The Canadian-based Lion Electric Company is developing various types of fully electric specialized Class 8 urban trucks, in collaboration with six partners and with a contribution of $5.9 million from the government of Quebec – but expect to see these trucks offered in the U.S. as well.
The Class 8 all-electric Lion 8 will be developed with fully integrated, primarily electric-powered, vocational equipment: a garbage truck, a refuse truck, a refrigerated truck, a service truck, and an ambulance. The vocational trucks will use the same chassis and powertrains as the fully electric minibus Lion will market next year.
Six partners will work with Lion to develop, manufacture and integrate their respective technologies and specialized equipment on Lion electric vehicles:
• Posi-Plus Technologies, manufacturer of industrial equipment including bucket trucks;
• Boivin Evolution, manufacturer of automated 100% electric refuse;
• Fourgons Transit, manufacturer of dry and refrigerated bodies;
• Maxi Metal, designer and manufacturer of fire trucks and workshop trucks;
• PRAN, specializing in electronic and multiplexing systems for vehicles, and
• Demers Ambulance, the second-largest ambulance manufacturer in North America.
"All this group of leaders gathered in the same project, I think it's a first," said Marc Bédard, CEO and founder of Lion.

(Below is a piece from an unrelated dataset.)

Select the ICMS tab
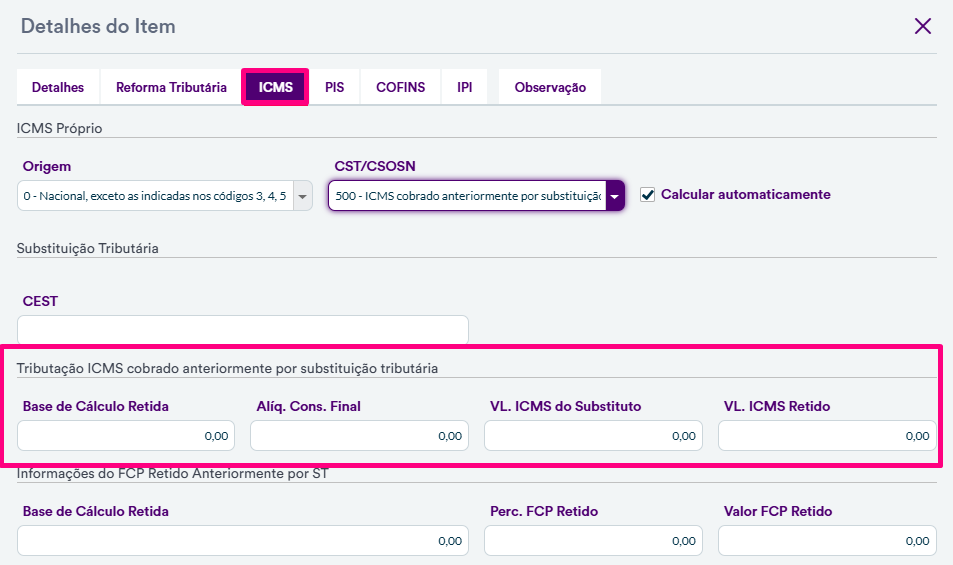Viewport: 953px width, 565px height. pyautogui.click(x=275, y=88)
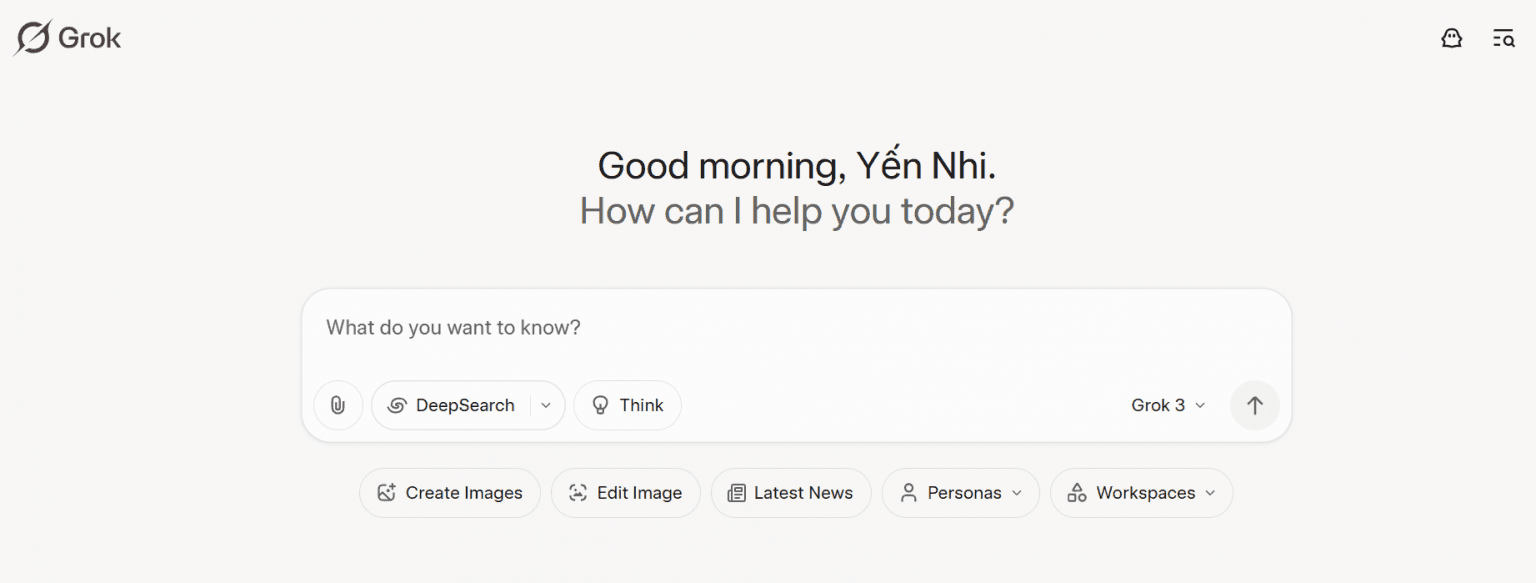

"Today, we are moving to a higher stage, at a level that has never been achieved until now anywhere in the world,” Bedard said. "The current project will integrate 100% electric, or mostly electrical equipment, on 100% electric trucks without any secondary energy sources. For the customers, this will allow to acquire a perfectly integrated vehicle, as if they were buying it from a single manufacturer.”
Louis Leclair, president of Fourgons Transit, explained in an interview that his company has set itself the challenge of designing a Class 6 truck body with the same load capacity as a Class 7. "We are going to make the body hyper lightweight and will redesign the Frio reefer body to optimize energy efficiency, but especially reduce the weight considerably. Thus, we will get more payload and maximize battery life.”
Asked about the number of bodies Fourgons Transit plans to manufacture for the Lion8, Leclair responded that it will depend on the price of the chassis, but that his company would be competitive in what it will develop. “This is a product that we will distribute throughout North America – we do not do that only for Quebec. All the design will be designed for a North American clientele.”
The specialized Lion8s are destined for both the Canadian market and the United States, said Patrick Gervais, vice president of marketing and communications for Lion. "There is a great demand from many industries for electrification, especially because of the lower maintenance costs.”
Lion sold its first all-electric refuse truck to the City of White Plains, New York.
The company is currently opening what it calls “experience centers” across the United States. It opened one in New York in October, will open another in Los Angeles in January, has tripled the capacity of its Sacramento center, and plans to open five new centers in the United States next year.
“Experience centers are places where people can come and see our products and try them out," Gervais explained. "There is also training and final assembly for certain vehicles. This is also where service teams are based. "
Right now, refuse and bucket trucks are the most promising markets for Lion in the United States, Gervais explained. “Starting next January, we will have a production capacity of 2,500 trucks per year. Our goal is to reach this capacity as quickly as possible and to increase it over time.”
Lion expects sales to be 80% in the United States and 20% in Canada.
Updated 12/3/19 to correct names of Demers Ambulance and Louis Leclair.